Alvin Widarta Sariaatmadja (born 14 August 1983) is an Indonesian entrepreneur and investor. He is the owner of US Lecce and director of Elang Mahkota Teknologi (Emtek).

== Early life and education ==
Sariaatmadja was born on 14 August 1983 in Sydney, Australia to a couple of Eddy Kusnadi Sariaatmadja and Sofi Wijaya. His father Eddy, is an Sundanese-Palembang billionaire and philanthropist who owns Elang Mahkota Teknologi (Emtek) and a shareholder of Bukalapak and Dana. He completed his undergraduate education in Law and Finance at the University of New South Wales, Australia in 2005.

== Business career ==
After completing his studies, Sariaatmadja began his career as a financial analyst at Melbourne-based investment bank Lazard Carnegie Wylie.
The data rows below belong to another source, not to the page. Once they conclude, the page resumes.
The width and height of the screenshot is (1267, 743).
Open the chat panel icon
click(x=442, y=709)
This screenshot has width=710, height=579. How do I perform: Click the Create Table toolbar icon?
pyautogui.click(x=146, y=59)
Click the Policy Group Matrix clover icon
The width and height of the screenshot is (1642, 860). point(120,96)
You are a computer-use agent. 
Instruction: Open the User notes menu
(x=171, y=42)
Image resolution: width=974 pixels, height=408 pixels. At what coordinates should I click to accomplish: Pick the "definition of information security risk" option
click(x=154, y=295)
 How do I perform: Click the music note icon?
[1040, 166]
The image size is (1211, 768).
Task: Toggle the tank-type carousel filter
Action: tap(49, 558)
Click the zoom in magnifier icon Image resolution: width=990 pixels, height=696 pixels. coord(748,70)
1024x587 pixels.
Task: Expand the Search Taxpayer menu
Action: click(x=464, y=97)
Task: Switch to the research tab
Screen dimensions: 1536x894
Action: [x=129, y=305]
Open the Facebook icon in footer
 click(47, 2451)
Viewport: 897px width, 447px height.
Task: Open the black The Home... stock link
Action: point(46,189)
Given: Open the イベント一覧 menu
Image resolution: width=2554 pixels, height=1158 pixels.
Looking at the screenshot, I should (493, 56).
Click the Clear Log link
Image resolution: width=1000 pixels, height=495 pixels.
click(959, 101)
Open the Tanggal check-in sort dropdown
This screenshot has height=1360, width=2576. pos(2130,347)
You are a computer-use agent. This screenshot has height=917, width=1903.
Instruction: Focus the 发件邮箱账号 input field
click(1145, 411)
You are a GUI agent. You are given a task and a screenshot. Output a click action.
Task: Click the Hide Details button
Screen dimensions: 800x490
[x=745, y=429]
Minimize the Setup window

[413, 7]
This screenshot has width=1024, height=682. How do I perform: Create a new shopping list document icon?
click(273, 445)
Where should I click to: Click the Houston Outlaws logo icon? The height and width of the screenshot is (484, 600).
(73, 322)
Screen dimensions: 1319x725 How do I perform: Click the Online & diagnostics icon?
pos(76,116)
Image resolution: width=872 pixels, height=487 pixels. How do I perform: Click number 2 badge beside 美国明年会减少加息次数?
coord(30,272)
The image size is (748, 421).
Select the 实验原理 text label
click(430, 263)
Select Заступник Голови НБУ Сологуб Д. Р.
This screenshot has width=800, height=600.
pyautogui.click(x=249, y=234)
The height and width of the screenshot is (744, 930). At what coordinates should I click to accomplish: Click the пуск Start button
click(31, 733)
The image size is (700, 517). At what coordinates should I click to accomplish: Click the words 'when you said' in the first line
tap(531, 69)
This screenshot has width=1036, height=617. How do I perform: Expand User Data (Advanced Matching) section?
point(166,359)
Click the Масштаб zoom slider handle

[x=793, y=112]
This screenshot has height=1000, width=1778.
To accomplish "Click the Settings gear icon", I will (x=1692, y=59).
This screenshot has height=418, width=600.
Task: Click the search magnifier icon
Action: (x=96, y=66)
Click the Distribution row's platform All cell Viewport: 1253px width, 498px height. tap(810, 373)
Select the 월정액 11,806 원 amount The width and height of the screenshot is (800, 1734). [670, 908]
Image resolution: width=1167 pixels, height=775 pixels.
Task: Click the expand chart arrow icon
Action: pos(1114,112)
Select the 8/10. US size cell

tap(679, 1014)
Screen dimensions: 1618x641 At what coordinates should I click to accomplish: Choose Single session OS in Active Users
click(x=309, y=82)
In this role, he honed his financial modeling and strategic advisory skills across a range of sectors, including retail, transportation, financial services and healthcare.

Sariaatmadja joined the Elang Mahkota Teknologi (Emtek) Group in 2009 and held several director positions until becoming President Director in April 2015. At the helm of Emtek, he focused on the digitalization of the company's diverse businesses. One of the important milestones under his leadership was the acquisition of digital payment startup PT Espay Debit Indonesia Koe (EDIK) in 2017, which operates the Dana e-wallet. Dana was one of the first startups to introduce a cashless payment system, which is now widely used in Indonesia.

In May 2022, he officially became an investor of the Italian second division football club US Lecce after purchasing a 10% stake of the club. As of May 2024, he is the owner of US Lecce which competes in Serie A, the top tier of Italian football.